PROBLEM TO WORK ON: Set down the records below in full, exactly as they read.

#### DATA SHOWN ####

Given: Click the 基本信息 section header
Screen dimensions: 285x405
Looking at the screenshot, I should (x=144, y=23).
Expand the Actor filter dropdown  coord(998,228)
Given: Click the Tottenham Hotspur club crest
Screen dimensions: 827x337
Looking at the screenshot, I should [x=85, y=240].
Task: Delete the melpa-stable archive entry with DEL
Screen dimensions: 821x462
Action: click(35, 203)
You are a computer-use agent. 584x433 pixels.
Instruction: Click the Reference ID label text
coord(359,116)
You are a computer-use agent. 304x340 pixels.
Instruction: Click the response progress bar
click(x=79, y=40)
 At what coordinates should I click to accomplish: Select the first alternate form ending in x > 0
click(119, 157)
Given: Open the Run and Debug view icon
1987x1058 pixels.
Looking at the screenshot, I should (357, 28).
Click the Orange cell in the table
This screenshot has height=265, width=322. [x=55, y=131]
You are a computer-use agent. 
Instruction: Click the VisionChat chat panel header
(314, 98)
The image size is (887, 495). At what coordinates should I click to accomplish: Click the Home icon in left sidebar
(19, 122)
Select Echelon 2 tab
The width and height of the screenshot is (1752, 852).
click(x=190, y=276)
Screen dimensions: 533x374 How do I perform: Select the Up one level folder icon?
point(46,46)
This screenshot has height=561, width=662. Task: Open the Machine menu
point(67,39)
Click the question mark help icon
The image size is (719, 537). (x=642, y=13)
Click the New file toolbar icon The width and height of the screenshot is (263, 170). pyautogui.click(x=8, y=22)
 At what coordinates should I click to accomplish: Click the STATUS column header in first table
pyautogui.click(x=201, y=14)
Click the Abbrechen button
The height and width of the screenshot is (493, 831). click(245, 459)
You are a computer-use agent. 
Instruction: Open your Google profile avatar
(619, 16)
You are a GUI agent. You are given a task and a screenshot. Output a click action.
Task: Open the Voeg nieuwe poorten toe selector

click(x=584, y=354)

####

OUTPUT FOR THIS EXERCISE:
Given: Click the 基本信息 section header
Screen dimensions: 285x405
Looking at the screenshot, I should (x=144, y=23).
Expand the Actor filter dropdown  coord(998,228)
Given: Click the Tottenham Hotspur club crest
Screen dimensions: 827x337
Looking at the screenshot, I should [x=85, y=240].
Task: Delete the melpa-stable archive entry with DEL
Screen dimensions: 821x462
Action: click(35, 203)
You are a computer-use agent. 584x433 pixels.
Instruction: Click the Reference ID label text
coord(359,116)
You are a computer-use agent. 304x340 pixels.
Instruction: Click the response progress bar
click(x=79, y=40)
 At what coordinates should I click to accomplish: Select the first alternate form ending in x > 0
click(119, 157)
Given: Open the Run and Debug view icon
1987x1058 pixels.
Looking at the screenshot, I should (357, 28).
Click the Orange cell in the table
This screenshot has height=265, width=322. [x=55, y=131]
You are a computer-use agent. 
Instruction: Click the VisionChat chat panel header
(314, 98)
The image size is (887, 495). At what coordinates should I click to accomplish: Click the Home icon in left sidebar
(19, 122)
Select Echelon 2 tab
The width and height of the screenshot is (1752, 852).
click(x=190, y=276)
Screen dimensions: 533x374 How do I perform: Select the Up one level folder icon?
point(46,46)
This screenshot has height=561, width=662. Task: Open the Machine menu
point(67,39)
Click the question mark help icon
The image size is (719, 537). (x=642, y=13)
Click the New file toolbar icon The width and height of the screenshot is (263, 170). pyautogui.click(x=8, y=22)
 At what coordinates should I click to accomplish: Click the STATUS column header in first table
pyautogui.click(x=201, y=14)
Click the Abbrechen button
The height and width of the screenshot is (493, 831). click(245, 459)
You are a computer-use agent. 
Instruction: Open your Google profile avatar
(619, 16)
You are a GUI agent. You are given a task and a screenshot. Output a click action.
Task: Open the Voeg nieuwe poorten toe selector

click(x=584, y=354)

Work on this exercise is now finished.